Thursday, May 10, 2012

My Thoughts on President Obama and the Vote in North Carolina

Two events from the past couple days have created quite a stir in cyberspace. The first came from the vote by the people of North Carolina to establish a constitutional amendment which effectively seeks to ban same-sex marriage. The second event is President Barack Obama's statement of support for same-sex marriage.

Not so long ago I would have rejoiced at the first and roundly denounced the second. When my own state – Arizona – put a similar measure before the voters in 2008 I voted in favor of the restriction (at least to the best of my memory. As I wrote earlier this year, I would now vote differently. I would reaffirm what I wrote in February and refer the reader again not only to my post but to the links I reference from Elizabeth Esther

Yesterday Rachel Evans posted on this topic and received a huge response ranging across the spectrum. As always with Evans, she argues her point tactfully and clearly, without seeking to bash those who disagree with her. I found Evans' quotation of one college senior particularly to the point:

“When evangelicals turn their anti-gay sentiments into a political campaign, all it does is confirm to my gay friends that they will never be welcome in the church.”

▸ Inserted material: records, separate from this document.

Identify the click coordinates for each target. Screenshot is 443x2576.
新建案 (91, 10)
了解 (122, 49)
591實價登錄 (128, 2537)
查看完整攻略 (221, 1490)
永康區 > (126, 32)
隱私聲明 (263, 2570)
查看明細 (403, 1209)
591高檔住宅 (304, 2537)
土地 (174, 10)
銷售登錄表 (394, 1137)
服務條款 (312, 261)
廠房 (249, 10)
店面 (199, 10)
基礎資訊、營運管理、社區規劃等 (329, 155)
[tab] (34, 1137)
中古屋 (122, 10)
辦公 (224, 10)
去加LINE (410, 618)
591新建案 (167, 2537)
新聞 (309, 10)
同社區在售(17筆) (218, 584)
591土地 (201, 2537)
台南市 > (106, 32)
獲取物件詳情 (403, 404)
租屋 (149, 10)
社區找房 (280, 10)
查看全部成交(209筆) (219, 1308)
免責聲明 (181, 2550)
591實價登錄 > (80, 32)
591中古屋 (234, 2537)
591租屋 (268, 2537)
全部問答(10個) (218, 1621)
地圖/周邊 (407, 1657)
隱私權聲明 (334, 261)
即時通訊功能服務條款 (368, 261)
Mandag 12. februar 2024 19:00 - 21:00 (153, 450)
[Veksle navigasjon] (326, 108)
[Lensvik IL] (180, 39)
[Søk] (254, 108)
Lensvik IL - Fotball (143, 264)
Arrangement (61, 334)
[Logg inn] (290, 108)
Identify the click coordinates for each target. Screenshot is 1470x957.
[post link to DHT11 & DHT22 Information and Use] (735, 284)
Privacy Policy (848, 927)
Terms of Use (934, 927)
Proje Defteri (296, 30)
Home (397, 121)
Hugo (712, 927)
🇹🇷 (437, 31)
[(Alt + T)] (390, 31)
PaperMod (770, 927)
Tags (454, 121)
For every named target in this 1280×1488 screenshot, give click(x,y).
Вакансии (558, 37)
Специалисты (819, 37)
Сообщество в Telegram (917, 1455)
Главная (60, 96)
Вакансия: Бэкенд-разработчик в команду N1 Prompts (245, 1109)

As Evans says regarding the support of her former home church for a similar measure in Tennessee, the signs the church put on the front lawn agitating to ban same-sex marriage communicated a clear and simple message to the community: “EVERYONE BUT GAYS WELCOME.”

As I wrote in February, I don't think it is the place of the secular state to define who should be allowed to marry whom and enjoy the legal benefits of doing so. I find it quite interesting that the same conservatives who so adamantly advocate for government to get out of areas where it has a very legitimate interest in restraining human greed, abuse of power and self-interest such as in business, advocate equally strongly (if not more so) for the intrusion of government into this most personal of relationships.

More importantly, as Rachel Evans strongly emphasizes, by pushing for laws that ban same-sex marriage, are conservative evangelical Christians erecting barriers that keep people from Jesus, rather than opening the doors to them? Are they, in their efforts to defend what they view as a vital truth, keeping people from encountering the love of their Creator God? I understand, I think, why conservatives take the position they do. As Evans writes in her book, “for fundamentalists, Christianity sits perpetually on the precipice of doom, one scientific discovery or cultural shift or difficult theological question away from extinction.” To concede this battle, in the conservative mind, is to take one more step on a slippery slope that will result in the complete collapse of our civilization and the Christian faith. But is our faith or our civilization as tenuous as that? 

It seems to me at this point in my life that Christian faith is far more about moving forward, progressing toward a greater realization of the Kingdom of God, not about trying to defend against the encroachment of anything that seems to threaten our perception of the way things should be (which more often than not corresponds to a particular cultural image of what is ideal rather than to the radically transformative Kingdom of God.) Christian faith is not primarily about holding on to some golden age in the past but about extending the wildly inclusive, radical grace and love of God to all creation. For this reason I find myself increasingly less conservative in my thinking. The best does not lie behind us – it lies ahead of us. We have not yet attained to the ideal society. We may not attain it in this world, but certainly the ideal doesn't lie behind us and our goal is not simply to restore or cling to some golden era that has already passed.

So today I respond to these two recent events quite differently than I would have not so long ago. I grieve over the vote in North Carolina. And I embrace the statement of President Obama. I know that by acknowledging this I will receive untold amounts of negative feedback from people I hold dear. But I believe our God has room in his house for a lot bigger group than the conservative evangelical agenda allows.